The establishment too will not be interested in dismantling the PML-N as it could give an edge to Imran Khan, who right now is taking dictation and remains the puppet prime minister. If Sharif’s threat of re-emergence in Punjab is diminished, Khan might not remain as submissive to the establishment as he is right now.

Anyone knowing the dynamics of Pakistani politics can tell that after the rise and fall of Zulfikar Ali Bhutto, once a blue-eyed boy of General Ayub Khan, the establishment decided not to put all of its bets on the one horse. There have always been the two horses in the race since then.

In the 1990s Benazir Bhutto and Nawaz Sharif were used against each other, then after 2007 Sharif was given space to counter the ruling PPP, and after 2013 Imran Khan was backed to keep Sharif under pressure.

So this brief study of the power game tells us that the establishment never banks on one political party or leader and it always keeps pressure on the government by allowing space to its strongest opponents.

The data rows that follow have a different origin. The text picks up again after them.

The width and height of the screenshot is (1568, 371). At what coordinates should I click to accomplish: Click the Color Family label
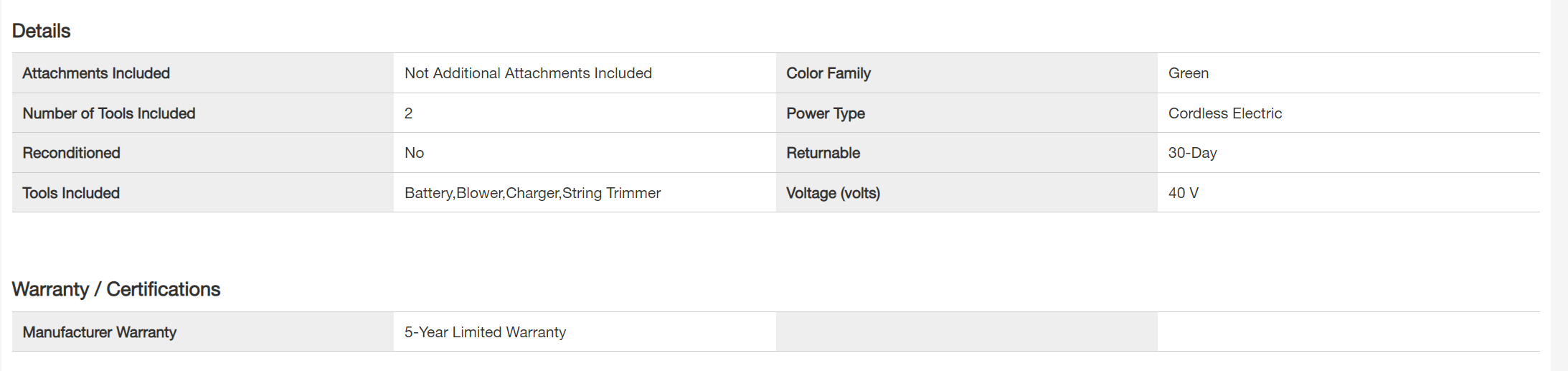(x=828, y=73)
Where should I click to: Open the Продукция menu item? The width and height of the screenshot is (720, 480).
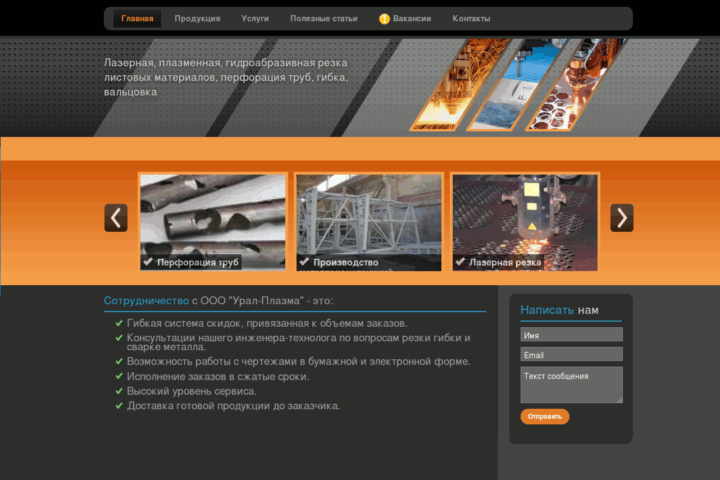(x=197, y=19)
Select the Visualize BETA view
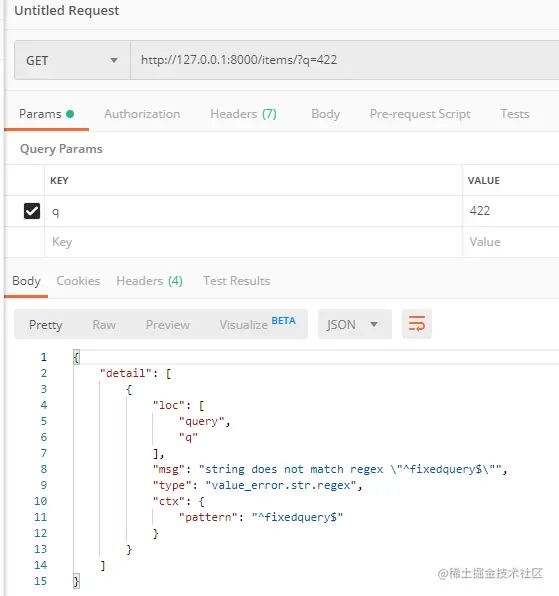This screenshot has height=596, width=559. 257,324
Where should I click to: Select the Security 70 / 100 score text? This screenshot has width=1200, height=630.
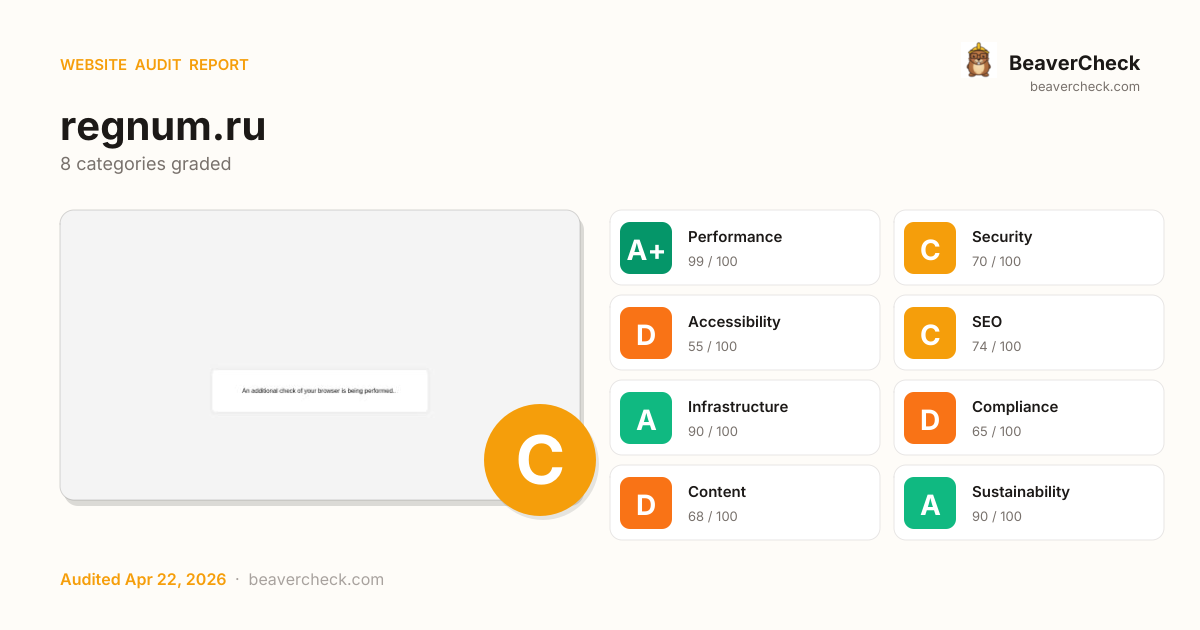[x=997, y=262]
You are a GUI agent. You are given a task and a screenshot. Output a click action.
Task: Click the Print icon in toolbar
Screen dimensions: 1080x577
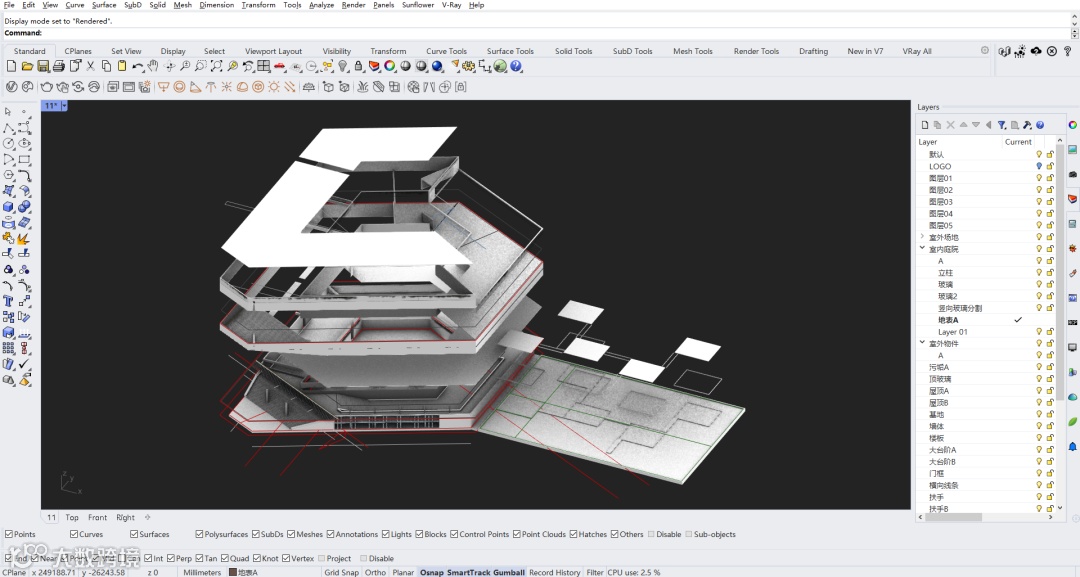point(59,66)
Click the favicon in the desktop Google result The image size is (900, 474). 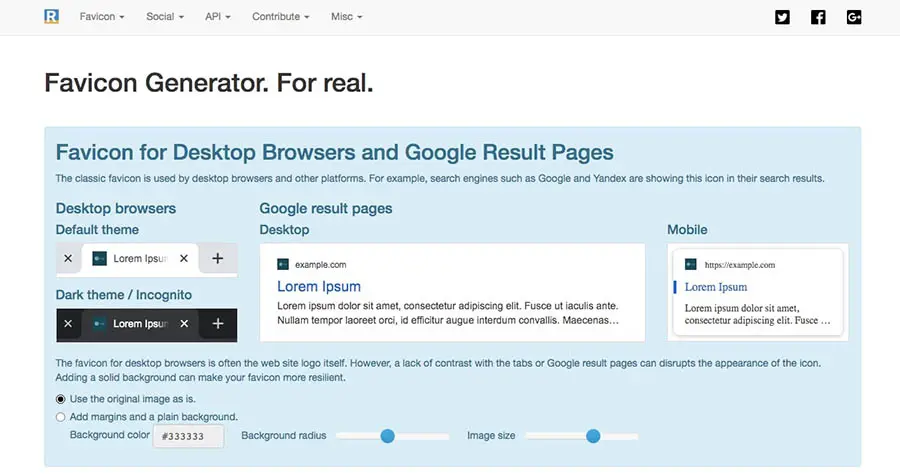[x=283, y=264]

This is how the power game works in Pakistan and that is why neither Sharif and Maryam Nawaz nor the PML-N is out of the game. It is not the end of any negotiations as both Sharif and the invisible forces are experienced enough to know when to play their cards and when to hold them back.

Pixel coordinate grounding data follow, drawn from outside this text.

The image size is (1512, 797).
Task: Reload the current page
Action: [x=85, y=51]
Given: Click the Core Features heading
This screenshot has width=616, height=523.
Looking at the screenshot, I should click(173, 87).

For Khan the current oil-price war between Saudi Arabia and Russia is an opportunity to give relief to the masses. Though this oil war is an outcome of the impact of the Covid-19 outbreak on the global economy, and Pakistan too will face the consequences of slow economic growth all around the globe, this is nothing less than a blessing in disguise for Imran Khan and his PTI. If Khan can slash fuel prices, he will have at least have something to show to the masses.

Since Khan has his own cult and a good team in mainstream media, it will not be difficult for his spin doctors to overshadow the real reason behind the cut in fuel prices, and this can at least give him some space to maneuver. However, if instead of shifting the benefit of reduced oil prices to the masses Khan decides to appease the International Monetary Fund by not allowing a major cut in fuel prices and trying to make up for the shortfall of tax collections and revenue from the levy imposed on petroleum products, then it will become even more difficult for him to survive, as the already deteriorating economy of Pakistan will continue to feel the impact of the Covid-19 outbreak.

Sharif, meanwhile, has played his cards well as unlike Fazal, he never was in a hurry to wrap up the current disposition. Sharif’s infrastructure mega-projects and power projects are still keeping him relevant in Punjab, and the establishment’s old trick of keeping the second horse in the race is keeping his party alive.

This power game is far from over, as contrary to the expectations of many political pundits and analysts, the behind-the-scenes dialogues have not ended, nor has the PML-N’s political strategy of mending fences with the establishment backfired. It is about to live another day, and for Imran Khan it is not only about praying for a deadlock between Sharif and the invisible forces, but he faces the daunting task of getting Pakistan out of its political and economic turmoil. Meanwhile for the establishment it is about business as usual, as a change in faces in government will only mean backing a new horse of its own.

Imad Zafar is a journalist and columnist/commentator for newspapers. He is associated with TV channels, radio, newspapers, news agencies, and political, policy and media related think-tanks.